AS CASAS DO NERUDA


Em 12 de julho de 1904, em Parral no Chile, nasceu Ricardo Eliécer Neftalí Reyes Basoalto. Porém, provavelmente você não deve conhece-lo por este nome, já que ao longo da sua vida todos o chamavam de Pablo Neruda. O pseudônimo foi escolhido pelo chileno para homenagear Jan Neruda, um escritor tcheco. Pablo Neruda foi um dos maiores poetas do século XX, reconhecido pelo mundo todo. Além de mestre na literatura, o chileno também foi diplomata.

O envolvimento de Neruda com a política no governo de Salvador Allende, causou problemas ao poeta, que foi perseguido pelo grupo que apoiava o ditador Augusto Pinochet. Poucos dias, após o golpe militar que levou Pinochet ao poder, Neruda acabou morrendo. É verdade, que o poeta já estava doente, mas há quem diga que ele foi assassinado por uma injeção letal aplicada no hospital, onde ele se recuperava de um câncer de próstata.


#Pracegover: Foto Estátua com Busto de Pablo Neruda. Na base escrito nome do poeta, com ano de nascimento (1904) e de morte (1973). Atrás da estátua um grafite no muro bem colorido, representando uma mata, várias árvores e alguns passáros no desenho.

AS CASAS DE NERUDA:

Além de um legado inestimável para literatura, Pablo Neruda também deixou 3 casas no Chile, que se transformaram em museus e hoje estão abertas a visitação dos admiradores do poeta. Elas são conhecidas como: La Chascona, La Sebastiana e a Casa de Isla Negra. Em todas elas o tour é feito por meio de audioguias e não são permitidas fotografias nas partes internas, só nos jardins. Ou no máximo das janelas para fora. Vamos conhecer um pouco mais das casas do poeta.

LA CHASCONA

A Casa de Santiago de Pablo Neruda. O poeta começo a construir a casa em 1953, para Matilde Urrutia, que era na época sua amante. A casa foi batizada de “La Chascona”, que era como o poeta chamava Matilde. O espaço foi usado para ele ter encontros secretos com sua amante na época. Em fevereiro de 1955, Neruda se separa de sua atual esposa Delia del Carril e passa a viver na casa com Matilde, que viria a tornar-se sua esposa, com quem viveu até sua morte.

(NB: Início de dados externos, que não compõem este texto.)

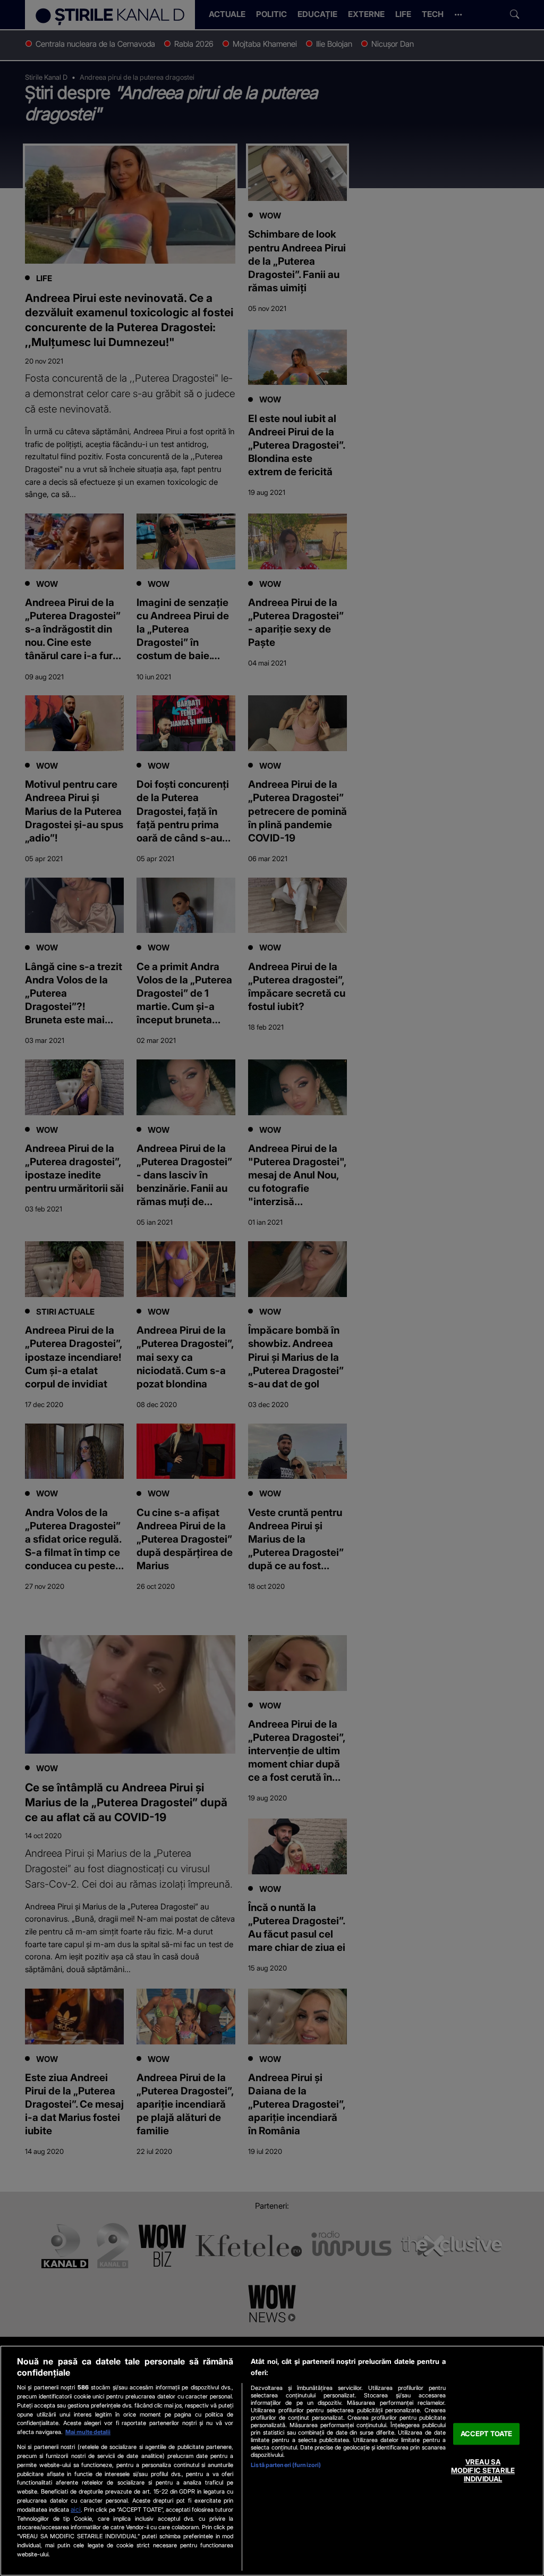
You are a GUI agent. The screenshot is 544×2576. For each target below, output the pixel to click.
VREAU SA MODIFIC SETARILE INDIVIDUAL (483, 2470)
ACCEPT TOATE (487, 2433)
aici (76, 2509)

La Chascona foi construída em 3 partes, sendo todas elas unidas por escadas e jardins. O projeto inicialmente foi realizado pelo arquiteto Germán Rodríguez Arias. Mas, as últimas intervenções na casa foram feitas pelo arquiteto Carlos Martner. Porém, a Chascona sofreu atos de vandalismos pelos apoiadores de Pinochet, poucos dias após a derrubada do governo de Allende. O velório de Neruda, que morreu dias após a tomada do poder pelo ditador, aconteceu na casa e milhares de chilenos tomaram as ruas na proximidade do local.

Anos depois, Matilde dedicou-se a reconstrução da casa, até sua morte que aconteceu na década de 80. Posteriormente, La Chascona tornou-se além de museu a sede da Fundação Pablo Neruda.


#Pracegover: Foto de um pedaço da casa de Neruda. Lado esquerdo superior um pedaço da Casa pintada de azul com madeira. Lado direito muro pintado de amarelo. Com uma janela (pela janela é possível ver algumas jarras e objetos de vidro). Ao lado da janela uma porta de vidro.

MINHA EXPERIÊNCIA:

La Chascona foi a primeira casa que visitei de Pablo Neruda. O primeiro ponto tem um vídeo para ver sobre a Fundação Pablo Neruda e a La Chascona. Vale a pena assistir o filme inteiro. É uma boa contextualização da vida do poeta, é possível começar a entender um pouco mais de Neruda. A Chascona em si é uma casa bem pitoresca, com muitos objetos pessoais do chileno.

Logo nas primeiras salas e partes da casa já é possível descobrir alguns gostos do poeta, como os ligados ao mar e a navios, bem como pela reunião de amigos e os bares. É uma pena não poder fotografar o lugar, pois muitos objetos e decorações são bem diferentes. O audioguia é muito bom e bem fácil de manejar. A dica é faça o tour com calma, pois o lugar merece um bom tempo para observar os detalhes para que você possa mergulhar na vida e obra do autor.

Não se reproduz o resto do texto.